3CX is a software video and voice calling application that has both desktop and mobile versions. The version affected in this campaign is the desktop app, and researchers say they have seen malicious activity on both Windows and macOS machines. Researchers at CrowdStrike tentatively connected the attack to a group they call Labyrinth Chollima, an APT team that is connected to the notorious North Korean Lazarus Group attackers.

“The issue appears to be one of the bundled libraries that we compiled into the Windows Electron App via GIT,” said Pierre Jourdan, CISO of 3CX.

“The domains contacted by this compromised library have already been reported, with the majority taken down overnight. A github repository which listed them has also been shut down, effectively rendering it harmless. Worth mentioning - this appears to have been a targeted attack from an Advanced Persistent Threat, perhaps even state sponsored, that ran a complex supply chain attack and picked who would be downloading the next stages of their malware. The vast majority of systems, although they had the files dormant, were in fact never infected.”

Patrick Wardle, a prolific security researcher who specializes in iOS and macOS, confirmed that he found a macOS version of the 3CX app that also had been compromised.

Researchers at SentinelOne began seeing indications of the malicious activity on March 22 and immediately investigated the anomalies. It quickly became clear that some organizations were trying to install a trojanized version of the 3CX desktop app. The binary in question is 3CXDesktopApp, and researchers at CrowdStrike said it was signed with a valid digital certificate. The affected versions are 18.12.407 and 18.12.416.

“As we actively analyze the malicious installer, we see an interesting multi-stage attack chain unfolding. The 3CXDesktopApp application serves as a shellcode loader with shellcode executed from heap space. The shellcode reflectively loads a DLL, removing the ‘MZ’ at the start,” Juan Andres Guerrero-Saade of SentinalOne said in a blog post late Wednesday.

“These ICO files have Base64 data appended at the end. That data is then decoded and used to download another stage. At this time, the DLL appears to be a previously unknown infostealer meant to interface with browser data, likely in an attempt to enable future operations as the attackers sift through the mass of infected downstream customers.
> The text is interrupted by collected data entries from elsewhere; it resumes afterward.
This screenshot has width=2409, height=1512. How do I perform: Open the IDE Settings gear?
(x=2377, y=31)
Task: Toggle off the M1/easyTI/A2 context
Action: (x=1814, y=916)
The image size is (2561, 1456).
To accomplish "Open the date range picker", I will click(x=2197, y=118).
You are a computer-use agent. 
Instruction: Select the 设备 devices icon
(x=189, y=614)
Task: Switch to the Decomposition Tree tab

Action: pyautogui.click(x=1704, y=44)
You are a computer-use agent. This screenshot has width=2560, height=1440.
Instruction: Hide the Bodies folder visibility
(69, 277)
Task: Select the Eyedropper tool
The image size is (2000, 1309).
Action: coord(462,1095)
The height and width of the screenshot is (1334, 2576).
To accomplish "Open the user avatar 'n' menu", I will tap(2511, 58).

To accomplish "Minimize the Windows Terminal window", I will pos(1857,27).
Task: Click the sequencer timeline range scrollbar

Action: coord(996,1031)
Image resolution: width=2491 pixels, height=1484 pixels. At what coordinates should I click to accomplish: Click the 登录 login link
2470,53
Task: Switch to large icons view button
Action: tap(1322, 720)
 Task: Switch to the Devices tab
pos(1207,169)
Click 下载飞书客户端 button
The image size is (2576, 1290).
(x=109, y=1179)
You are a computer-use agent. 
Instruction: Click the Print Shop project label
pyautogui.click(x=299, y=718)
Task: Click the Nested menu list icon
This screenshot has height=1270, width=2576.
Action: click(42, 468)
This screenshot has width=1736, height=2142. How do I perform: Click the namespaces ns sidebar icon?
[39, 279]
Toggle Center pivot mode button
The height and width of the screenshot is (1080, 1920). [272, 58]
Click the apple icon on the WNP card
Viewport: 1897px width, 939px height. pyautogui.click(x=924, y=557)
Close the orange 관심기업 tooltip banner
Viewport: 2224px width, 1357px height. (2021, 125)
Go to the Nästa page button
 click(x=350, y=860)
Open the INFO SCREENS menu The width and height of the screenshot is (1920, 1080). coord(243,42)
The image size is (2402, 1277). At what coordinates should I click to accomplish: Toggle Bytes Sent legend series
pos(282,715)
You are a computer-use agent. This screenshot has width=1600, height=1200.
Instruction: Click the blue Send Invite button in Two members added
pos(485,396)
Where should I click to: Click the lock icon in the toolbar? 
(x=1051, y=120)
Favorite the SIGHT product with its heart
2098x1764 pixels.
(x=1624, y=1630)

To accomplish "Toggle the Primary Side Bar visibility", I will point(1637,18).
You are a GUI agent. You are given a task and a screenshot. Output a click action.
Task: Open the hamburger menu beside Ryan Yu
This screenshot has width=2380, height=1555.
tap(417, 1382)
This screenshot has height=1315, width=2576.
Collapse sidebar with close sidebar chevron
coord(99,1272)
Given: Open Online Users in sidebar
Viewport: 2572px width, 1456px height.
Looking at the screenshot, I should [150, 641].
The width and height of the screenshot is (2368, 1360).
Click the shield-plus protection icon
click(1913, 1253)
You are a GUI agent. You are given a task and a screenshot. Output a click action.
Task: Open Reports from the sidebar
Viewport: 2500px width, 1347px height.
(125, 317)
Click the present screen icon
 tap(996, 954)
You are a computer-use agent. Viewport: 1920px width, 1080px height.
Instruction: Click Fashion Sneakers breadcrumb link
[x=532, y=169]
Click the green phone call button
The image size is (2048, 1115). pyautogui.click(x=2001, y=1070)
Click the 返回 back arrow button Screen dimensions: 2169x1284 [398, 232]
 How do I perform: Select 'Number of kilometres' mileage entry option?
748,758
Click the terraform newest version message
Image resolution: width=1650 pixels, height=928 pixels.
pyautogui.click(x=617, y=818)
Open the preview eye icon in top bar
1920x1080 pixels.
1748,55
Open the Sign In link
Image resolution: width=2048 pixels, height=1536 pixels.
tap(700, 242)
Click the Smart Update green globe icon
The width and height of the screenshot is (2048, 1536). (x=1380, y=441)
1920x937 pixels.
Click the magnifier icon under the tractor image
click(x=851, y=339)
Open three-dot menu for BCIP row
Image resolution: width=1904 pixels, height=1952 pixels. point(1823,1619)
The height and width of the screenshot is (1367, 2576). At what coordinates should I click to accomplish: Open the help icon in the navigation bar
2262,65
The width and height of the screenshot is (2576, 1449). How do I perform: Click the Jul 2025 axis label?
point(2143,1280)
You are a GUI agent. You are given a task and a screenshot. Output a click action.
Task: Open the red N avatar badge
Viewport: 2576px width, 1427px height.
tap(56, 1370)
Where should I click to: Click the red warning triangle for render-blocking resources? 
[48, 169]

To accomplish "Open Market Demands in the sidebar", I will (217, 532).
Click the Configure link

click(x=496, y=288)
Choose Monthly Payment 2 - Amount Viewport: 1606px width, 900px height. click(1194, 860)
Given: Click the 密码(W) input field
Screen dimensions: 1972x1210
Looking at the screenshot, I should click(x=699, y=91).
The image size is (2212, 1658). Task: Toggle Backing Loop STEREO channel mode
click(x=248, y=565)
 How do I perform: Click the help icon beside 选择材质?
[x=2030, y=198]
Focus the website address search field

We have issued a takedown request for this repository. The final stage implements infostealer functionality, including gathering system information and browser information from Chrome, Edge, Brave, and Firefox browsers. That includes querying browsing history and data from the Places table for Firefox-based browsers and the History table for Chrome-based browsers.”

SentinelOne has named this campaign SmoothOperator and say that the binaries involved have been signed with a legitimate code-signing certificate, a tactic that helps malicious binaries evade some security mechanisms.

“Our investigation into the threat actor behind this supply chain is ongoing. The threat actor has registered a sprawling set of infrastructure starting as early as February 2022, but we don’t yet see obvious connections to existing threat clusters,” Guerrero-Saade said.

3CX’s Jourdan said that the company is working on a new Windows version of the app and suggested that affected customers use the PWA app rather than the Windows app.